Moins de seize... heu quinze !


Une proposition de loi « tendant à interdire l’accès aux courses de taureaux aux mineurs de quinze ans » a été mise en distribution ce jour et rendue accessible sur le site Internet de l’Assemblée Nationale.

Ce texte, présenté par MM. Jean-Pierre Brard, Jean-Jacques Candelier et Daniel Paul, députés respectivement de la septième circonscription de Seine-Saint-Denis, de la seizième circonscription du Nord et de la huitième circonscription de Seine-Maritime, a été déposé sur le bureau de l’Assemblée le 27 septembre 2007 et renvoyé à la commission des lois constitutionnelles, de la législation et de l’administration générale de la République.
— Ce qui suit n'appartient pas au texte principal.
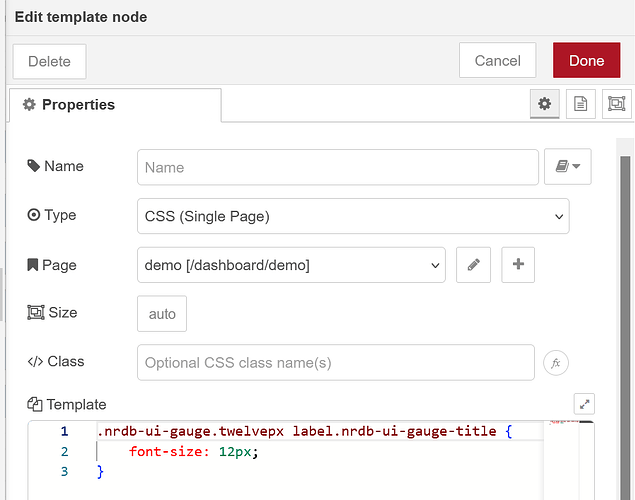Open the Page dropdown demo [/dashboard/demo]

tap(291, 265)
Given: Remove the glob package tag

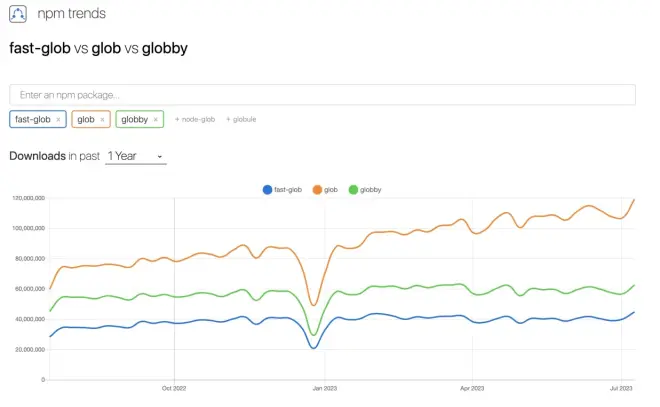Looking at the screenshot, I should pyautogui.click(x=102, y=120).
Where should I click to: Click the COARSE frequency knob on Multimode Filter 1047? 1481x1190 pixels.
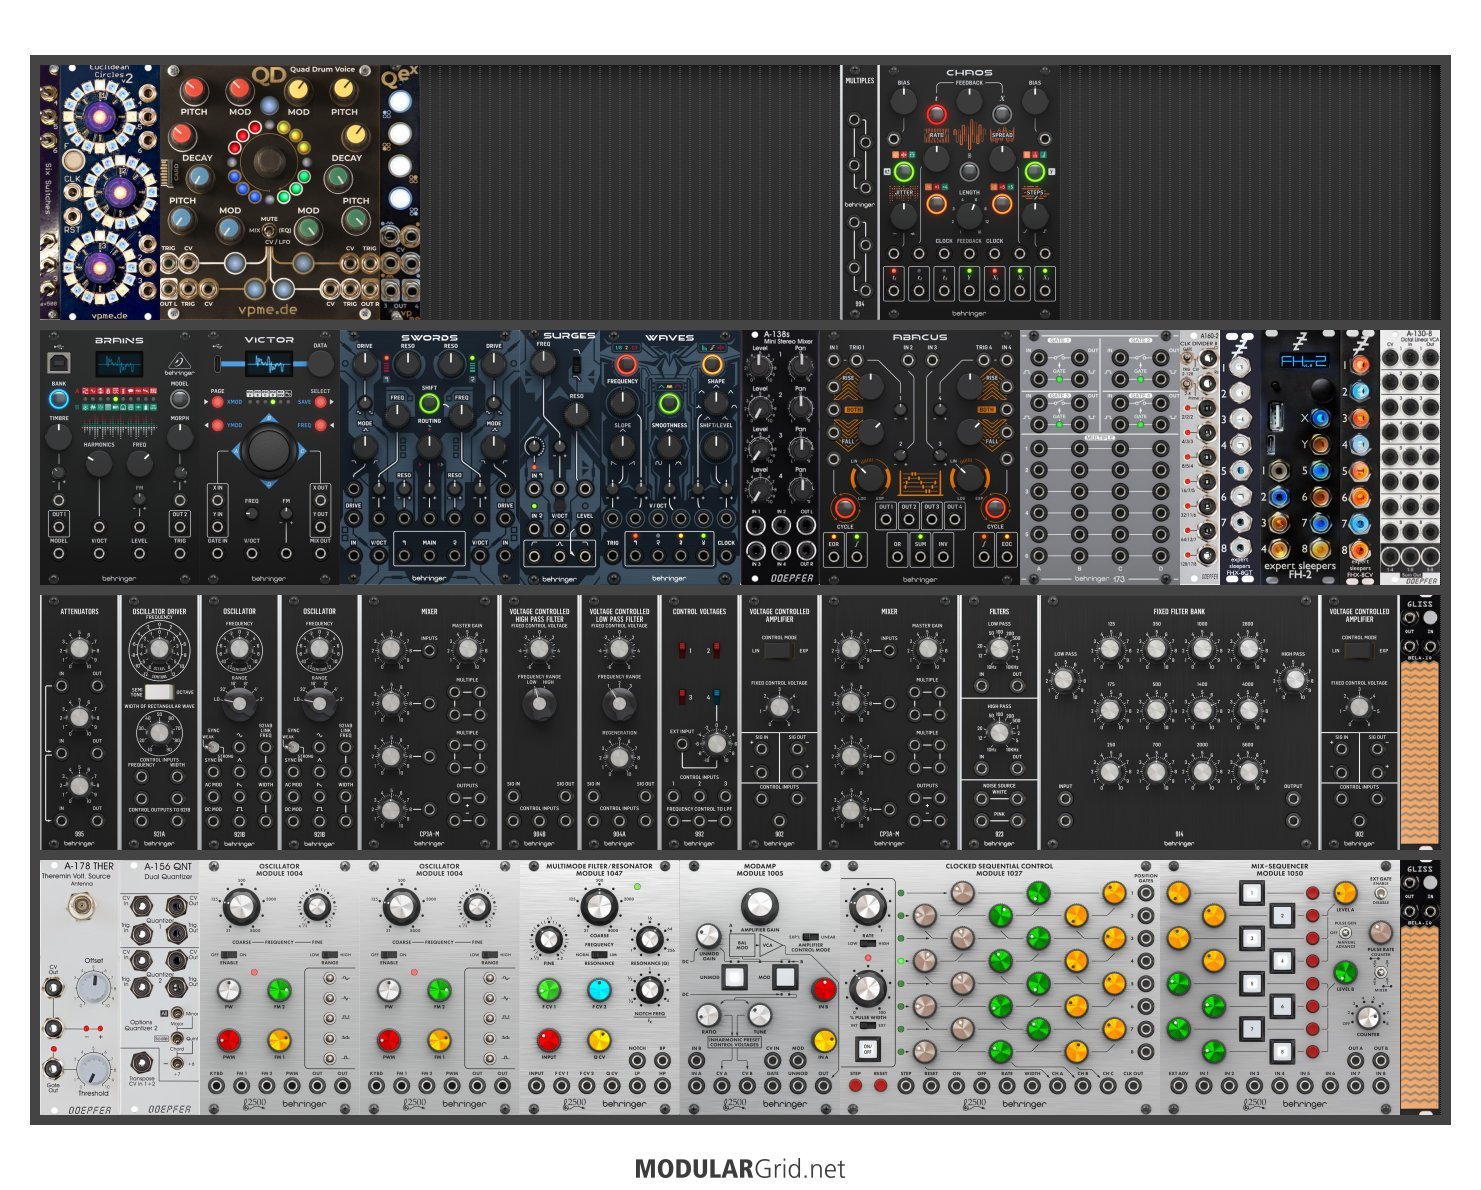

L’exposé des motifs est on ne peut plus succinct, totalement dépourvu de la moindre justification objective et, même s’il reconnaît implicitement la légitimité des courses de taureaux dans les conditions prévues par le législateur, témoigne d’une méconnaissance désarmante du phénomène taurin. Je vous laisse en juger par vous-mêmes :

« Les courses de taureaux comportant la mise à mort des animaux ne sont pas un sport [sic] comme un autre. Le spectacle d’une mise à mort programmée et parfois longue est de nature à heurter des sensibilités particulièrement celles des enfants.

C’est pourquoi, si le législateur a accepté une dérogation à la loi pénale au bénéfice des courses de taureaux, il convient d’en préciser et d’en limiter la portée en interdisant leur accès aux mineurs de quinze ans.
»

D’un point de vue purement formel, nous sommes assez loin des envolées lyriques de la Cour d’appel de Toulouse1, et il conviendrait de porter à l’attention de nos chers députés qu’une application stricte de leur texte interdirait l’accès aux arènes seulement aux mineurs de quinze ans, et non à ceux de moins de quinze ans. Et dire que ces personnes votent nos lois.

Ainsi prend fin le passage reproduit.